=== Extracted records ===
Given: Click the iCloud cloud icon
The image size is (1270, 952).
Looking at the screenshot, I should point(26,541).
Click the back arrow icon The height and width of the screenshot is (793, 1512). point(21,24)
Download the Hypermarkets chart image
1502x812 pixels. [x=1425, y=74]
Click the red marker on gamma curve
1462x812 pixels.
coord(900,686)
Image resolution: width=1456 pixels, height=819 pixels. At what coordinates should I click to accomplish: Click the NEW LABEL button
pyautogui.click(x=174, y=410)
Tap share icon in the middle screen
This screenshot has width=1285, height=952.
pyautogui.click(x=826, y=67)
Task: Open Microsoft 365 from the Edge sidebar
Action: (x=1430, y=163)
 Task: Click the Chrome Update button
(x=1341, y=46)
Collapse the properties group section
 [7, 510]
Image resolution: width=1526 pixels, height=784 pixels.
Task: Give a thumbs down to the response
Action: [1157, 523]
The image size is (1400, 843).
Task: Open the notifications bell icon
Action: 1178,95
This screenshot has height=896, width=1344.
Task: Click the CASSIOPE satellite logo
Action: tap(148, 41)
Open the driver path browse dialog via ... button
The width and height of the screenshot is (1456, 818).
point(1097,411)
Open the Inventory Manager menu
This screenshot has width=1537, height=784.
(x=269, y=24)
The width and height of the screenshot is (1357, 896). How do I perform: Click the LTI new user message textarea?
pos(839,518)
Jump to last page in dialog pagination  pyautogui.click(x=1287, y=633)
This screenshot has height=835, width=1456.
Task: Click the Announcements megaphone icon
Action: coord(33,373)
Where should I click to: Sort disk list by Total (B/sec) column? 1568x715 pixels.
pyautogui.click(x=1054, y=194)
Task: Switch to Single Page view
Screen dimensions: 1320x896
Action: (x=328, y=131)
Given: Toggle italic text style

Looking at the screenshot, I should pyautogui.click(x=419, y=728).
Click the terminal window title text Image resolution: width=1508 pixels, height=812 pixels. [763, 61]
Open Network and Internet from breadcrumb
===
* [Task item] A full, exact copy of the entries is the required answer.

* [Answer box]
Given: Click the iCloud cloud icon
The image size is (1270, 952).
Looking at the screenshot, I should point(26,541).
Click the back arrow icon The height and width of the screenshot is (793, 1512). point(21,24)
Download the Hypermarkets chart image
1502x812 pixels. [x=1425, y=74]
Click the red marker on gamma curve
1462x812 pixels.
coord(900,686)
Image resolution: width=1456 pixels, height=819 pixels. At what coordinates should I click to accomplish: Click the NEW LABEL button
pyautogui.click(x=174, y=410)
Tap share icon in the middle screen
This screenshot has width=1285, height=952.
pyautogui.click(x=826, y=67)
Task: Open Microsoft 365 from the Edge sidebar
Action: (x=1430, y=163)
 Task: Click the Chrome Update button
(x=1341, y=46)
Collapse the properties group section
 [7, 510]
Image resolution: width=1526 pixels, height=784 pixels.
Task: Give a thumbs down to the response
Action: [1157, 523]
The image size is (1400, 843).
Task: Open the notifications bell icon
Action: 1178,95
This screenshot has height=896, width=1344.
Task: Click the CASSIOPE satellite logo
Action: tap(148, 41)
Open the driver path browse dialog via ... button
The width and height of the screenshot is (1456, 818).
point(1097,411)
Open the Inventory Manager menu
This screenshot has width=1537, height=784.
(x=269, y=24)
The width and height of the screenshot is (1357, 896). How do I perform: Click the LTI new user message textarea?
pos(839,518)
Jump to last page in dialog pagination  pyautogui.click(x=1287, y=633)
This screenshot has height=835, width=1456.
Task: Click the Announcements megaphone icon
Action: coord(33,373)
Where should I click to: Sort disk list by Total (B/sec) column? 1568x715 pixels.
pyautogui.click(x=1054, y=194)
Task: Switch to Single Page view
Screen dimensions: 1320x896
Action: (x=328, y=131)
Given: Toggle italic text style

Looking at the screenshot, I should pyautogui.click(x=419, y=728).
Click the terminal window title text Image resolution: width=1508 pixels, height=812 pixels. [763, 61]
Open Network and Internet from breadcrumb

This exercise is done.